PAGE TEXT:

↓↓↓

Court name
Commercial Court of Uganda
Judgment date
17 August 2012

Tushabe v Co-operative Bank (in Liquidation) (HCT-00-CC-CS-2010/364) [2012] UGCommC 97 (17 August 2012);

Cite this case
[2012] UGCommC 97

The republic of Uganda

In the high court of Uganda at KAMPALA

COMMERCIAL DIVISION

 

HCT - 00 - CC - CS - 364 - 2010

 

CHRIS TUSHABE  .......................................................................................... ...........                                                                             PLAINTIFF

 

versus

 

Co-operative bank (In Liquidation)  .....................................................                                                                                                 DEFENDANT

 

 

Before:  The Hon Justice Geoffrey Kiryabwire

 

 

Ruling

 

This ruling arises from two preliminary objections raised by counsel for the defendant bank, on the grounds that the present suit is res judicata and that the cause of action is barred by limitation.

 

The facts leading to this objection are that the plaintiff CHRIS TUSHABE filed the present suit against the defendant CO-OPERATIVE BANK LTD (IN LIQUIDATION) for the payment of special damages of Ushs 948,672,000/=, interest thereon at the rate of 20% p.a, general damages for breach of customer banker relationship and costs.

 

The plaintiff’s claim arises from irregularities involving debits and credits made on the plaintiff’s bank account with the defendant bank leading to non recognition of Ushs 948,672,000/=.

 

 The defendant filed a written statement of defence in which the plaintiff’s claim was denied. The defendant further contended that the claims in the present suit are res judicata as they ought to have been made in a previously concluded suit HCCS 815 of 2000 (CHRIS TUSHABE V CO-OPERATIVE BANK LTD (IN LIQUIDATION), which related to the same questions in the present suit for which Judgement was given on the 20th June 2005. The defendant in addition contends that the claims in the present suit are barred by limitation, having arisen during the period 1998/1999.

 

At the hearing, the plaintiff was represented by Mr. Niwagaba while the defendant was represented by Mr. Masembe.

↑↑↑

RECORD EXTRACTS:
↓↓↓

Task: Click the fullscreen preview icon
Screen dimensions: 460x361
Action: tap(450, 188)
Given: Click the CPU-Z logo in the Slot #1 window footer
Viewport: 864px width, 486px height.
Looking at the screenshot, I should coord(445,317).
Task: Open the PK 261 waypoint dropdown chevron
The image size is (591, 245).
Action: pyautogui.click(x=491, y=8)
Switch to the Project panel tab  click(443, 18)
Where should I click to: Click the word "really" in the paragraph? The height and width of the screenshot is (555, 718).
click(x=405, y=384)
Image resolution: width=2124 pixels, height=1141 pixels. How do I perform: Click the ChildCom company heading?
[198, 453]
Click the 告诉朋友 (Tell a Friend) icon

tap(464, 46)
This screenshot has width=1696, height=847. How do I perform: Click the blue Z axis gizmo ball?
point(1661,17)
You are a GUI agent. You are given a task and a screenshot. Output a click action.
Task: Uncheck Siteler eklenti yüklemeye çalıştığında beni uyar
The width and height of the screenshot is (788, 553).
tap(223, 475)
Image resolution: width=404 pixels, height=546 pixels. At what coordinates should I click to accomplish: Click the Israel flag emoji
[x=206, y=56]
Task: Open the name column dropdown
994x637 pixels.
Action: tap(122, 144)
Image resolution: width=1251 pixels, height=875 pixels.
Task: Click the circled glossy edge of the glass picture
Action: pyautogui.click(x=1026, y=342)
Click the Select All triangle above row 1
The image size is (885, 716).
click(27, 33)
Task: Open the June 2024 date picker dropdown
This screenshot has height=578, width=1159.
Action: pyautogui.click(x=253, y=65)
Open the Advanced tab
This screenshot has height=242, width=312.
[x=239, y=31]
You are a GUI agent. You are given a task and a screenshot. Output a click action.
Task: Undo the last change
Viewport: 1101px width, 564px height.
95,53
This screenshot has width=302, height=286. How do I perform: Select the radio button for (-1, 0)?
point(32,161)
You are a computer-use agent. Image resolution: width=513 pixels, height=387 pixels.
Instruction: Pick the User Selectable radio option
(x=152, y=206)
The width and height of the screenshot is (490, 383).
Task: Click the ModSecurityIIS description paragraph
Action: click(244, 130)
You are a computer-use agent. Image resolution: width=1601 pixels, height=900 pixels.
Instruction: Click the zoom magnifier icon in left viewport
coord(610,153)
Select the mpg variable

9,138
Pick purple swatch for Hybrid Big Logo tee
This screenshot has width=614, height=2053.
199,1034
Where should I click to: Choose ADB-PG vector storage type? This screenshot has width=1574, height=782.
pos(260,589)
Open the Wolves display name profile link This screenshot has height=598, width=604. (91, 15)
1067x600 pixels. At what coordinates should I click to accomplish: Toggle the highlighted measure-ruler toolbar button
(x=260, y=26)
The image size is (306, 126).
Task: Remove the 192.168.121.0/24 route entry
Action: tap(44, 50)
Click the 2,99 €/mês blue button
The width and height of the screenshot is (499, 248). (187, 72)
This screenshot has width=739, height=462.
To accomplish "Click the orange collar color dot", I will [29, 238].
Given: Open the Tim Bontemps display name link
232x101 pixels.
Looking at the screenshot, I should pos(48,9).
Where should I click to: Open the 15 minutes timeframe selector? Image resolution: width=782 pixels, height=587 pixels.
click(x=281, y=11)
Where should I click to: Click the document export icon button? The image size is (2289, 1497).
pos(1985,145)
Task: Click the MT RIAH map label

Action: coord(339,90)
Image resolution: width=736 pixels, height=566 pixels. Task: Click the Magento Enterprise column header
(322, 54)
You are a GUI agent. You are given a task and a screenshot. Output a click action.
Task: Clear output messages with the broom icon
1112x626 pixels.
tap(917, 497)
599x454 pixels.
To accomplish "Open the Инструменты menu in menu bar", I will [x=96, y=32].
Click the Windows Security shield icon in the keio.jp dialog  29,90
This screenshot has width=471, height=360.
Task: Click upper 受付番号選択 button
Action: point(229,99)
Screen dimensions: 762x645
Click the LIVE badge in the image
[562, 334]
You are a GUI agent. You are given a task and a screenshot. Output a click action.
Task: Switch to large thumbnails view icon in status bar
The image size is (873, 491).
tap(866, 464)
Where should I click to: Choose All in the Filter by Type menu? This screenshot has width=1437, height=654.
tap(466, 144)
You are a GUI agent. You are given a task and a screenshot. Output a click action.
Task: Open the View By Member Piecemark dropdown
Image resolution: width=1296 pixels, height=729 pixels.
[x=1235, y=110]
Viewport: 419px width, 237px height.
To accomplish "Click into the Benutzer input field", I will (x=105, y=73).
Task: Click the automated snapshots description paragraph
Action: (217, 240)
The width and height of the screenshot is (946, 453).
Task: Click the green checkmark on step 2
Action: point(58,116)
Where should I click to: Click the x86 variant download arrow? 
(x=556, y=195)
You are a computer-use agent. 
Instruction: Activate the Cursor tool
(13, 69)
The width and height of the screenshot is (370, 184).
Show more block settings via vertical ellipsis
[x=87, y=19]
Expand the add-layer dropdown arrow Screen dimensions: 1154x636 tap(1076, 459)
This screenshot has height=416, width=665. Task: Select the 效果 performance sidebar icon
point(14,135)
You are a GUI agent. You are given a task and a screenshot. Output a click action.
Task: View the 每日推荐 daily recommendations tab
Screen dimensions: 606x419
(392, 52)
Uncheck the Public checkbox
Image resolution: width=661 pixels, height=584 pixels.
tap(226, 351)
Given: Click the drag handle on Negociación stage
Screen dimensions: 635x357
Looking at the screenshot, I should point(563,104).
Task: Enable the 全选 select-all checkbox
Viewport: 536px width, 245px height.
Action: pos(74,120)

↑↑↑

TASK REQUIREMENTS:
• 1. Retype the records word for word, from their start through the line containing "click(x=405, y=384)", with both ends included.
• 2. Continue the Uganda commercial court ruling from where it stops.

EXPECTED RESULTS:
• 1.
Task: Click the fullscreen preview icon
Screen dimensions: 460x361
Action: tap(450, 188)
Given: Click the CPU-Z logo in the Slot #1 window footer
Viewport: 864px width, 486px height.
Looking at the screenshot, I should coord(445,317).
Task: Open the PK 261 waypoint dropdown chevron
The image size is (591, 245).
Action: pyautogui.click(x=491, y=8)
Switch to the Project panel tab  click(443, 18)
Where should I click to: Click the word "really" in the paragraph? The height and width of the screenshot is (555, 718).
click(x=405, y=384)

• 2.
 

I will proceed to consider the objections in the order in which they were raised by counsel for the defendant.

 

  1. That the suit is Res judicata

 

Counsel for the defendant submitted that the plaintiff had filed HCCS No. 815 of 2000 between the same parties, in respect of the same claim, and that the said suit was heard and determined by Hon The Justice Stella Arach Amoko (as she then was) in June 2005.

 

Counsel for the defendant submitted that HCCS No. 815 of 2000 suit was resolved by a partial consent judgment entered into by the parties on 28th January 2001 with the receivers/liquidators of the bank while a judgment was delivered on 20th June 2005 in respect of three remaining issues which were not covered by the consent judgment. Counsel for the defendant further submitted that the 8 new claims raised by the plaintiff in the present suit are also res judicata because they ought to have been dealt with in the previous suit. Counsel for the defendant relied on Section 7 of the Civil Procedure Act and the cases of POSIYANO SEMAKULA V SUSAN MAGALA & 2 ORS [1979] HCB 90 and BARCLAYS BANK V JING HONG (HCCS 35 of 2009) for his submission.

 

In reply counsel for the plaintiff submitted that the matter is not res judicata. He submitted that the test for res judicata is whether or not the claim in the present suit was directly in issue in the previous suit and in this case, the previous suit is not similar to the present one. Furthermore, that the consent judgment entered into by the parties in HCCS No. 815 of 2000 does not relate to the matters in this suit, because the present claim is based on documents obtained in 2004 after the conclusion of the proceedings in 2003.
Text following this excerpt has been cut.